Awesome multilingual OCR toolkits based on PaddlePaddle (practical ultra lightweight OCR system, support 80+ languages recognition, provide data annotation and synthesis tools, support training and deployment among server, mobile, embedded and IoT devices)
https://paddlepaddle.github.io/PaddleOCR/
Apache License 2.0
42.78k stars 7.69k forks source link

SER and RE Training - Basic Understanding #9382

Closed NaumanHSA closed 1 year ago

NaumanHSA commented 1 year ago

Hi,

I'm new to PaddleOCR and want to train RE model on my custom dataset. I've annotated around 50 images using Label Studio and parsed them according to the PaddleOCR documentation. I set the ML backend in Label Studio to PPOCR engine for text detection and recognition.

In my custom dataset, the question-answer pairs are very close to each other e.g. Name: ABC for which the PaddleOCR engine creates only one box. I had to adjust and create another box to make separate boxes for questions and answers. Also, some text wouldn't recognize correctly (mostly spaces wouldn't be detected). My questions are:

  1. While training SER/RE model, does it takes bounding boxes and text from the ground truth? If so, then how it performs the evaluation? May be the SER/RE model only evaluates the classification while taking OCR information from the GT.
  2. While doing SER/RE inference, it uses PaddleOCR engine for text detection and recognition.

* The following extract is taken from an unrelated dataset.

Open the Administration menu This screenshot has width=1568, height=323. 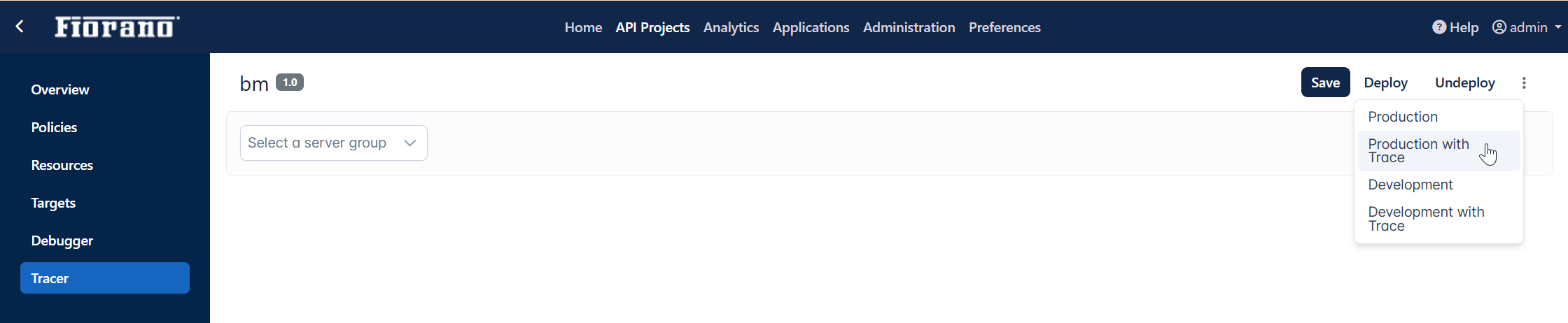point(909,27)
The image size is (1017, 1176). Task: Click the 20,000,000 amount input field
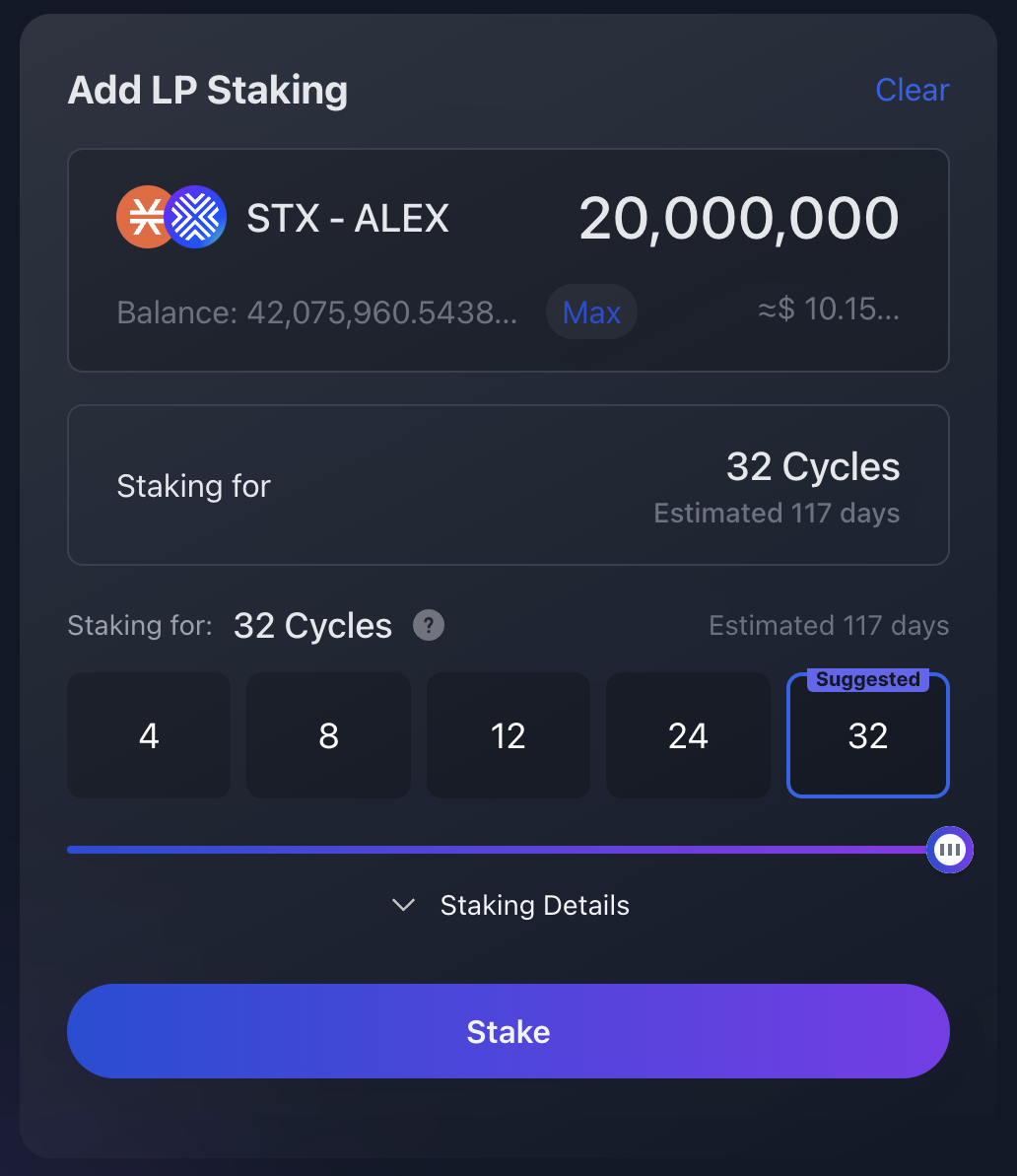739,218
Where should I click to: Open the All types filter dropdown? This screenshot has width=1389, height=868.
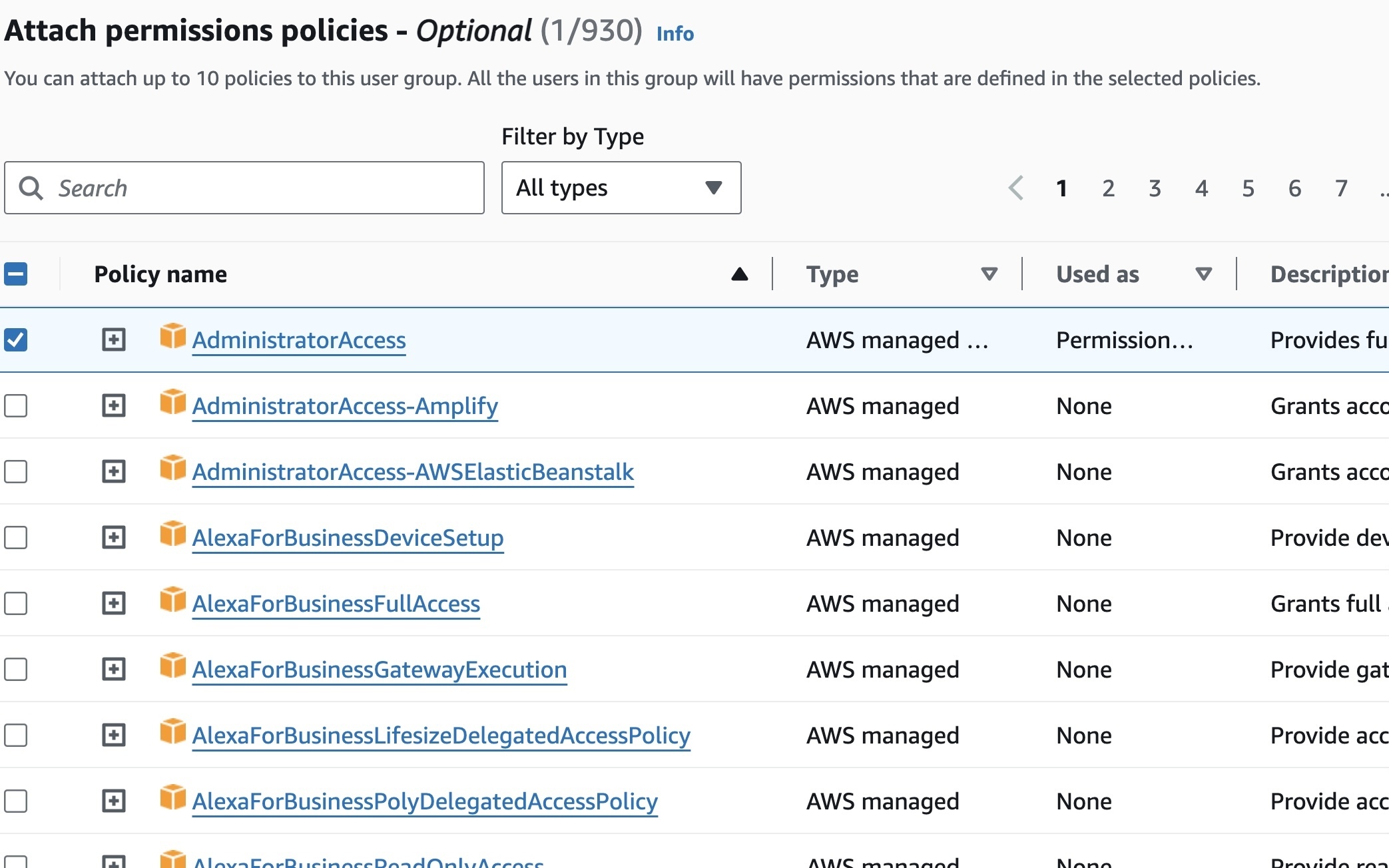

Does it mean that I'll have to refine the text detection model in order to generate separate bounding boxes for questions and answers?
  3. If someone has already trained SER and RE models, can you please guide me; approximately, how many images are required for the training?
  4. Finally, I'd ask you guys to give your opinion on how you would proceed with such a problem?

Thank you all in advance.

an1018 commented 1 year ago

1、suggest you read the original paper or some blogs 2、yes, if the effect of detection doesn't work well , you can train/finetune the model on your own dataset 3、you can refer to the num of xfund_zh dataset, and it's hmean:https://github.com/PaddlePaddle/PaddleOCR/blob/release%2F2.6/doc/doc_en/algorithm_kie_layoutxlm_en.md

NaumanHSA commented 1 year ago

Thank you @an1018. Yes, I'm doing some research on these models to understand them fully.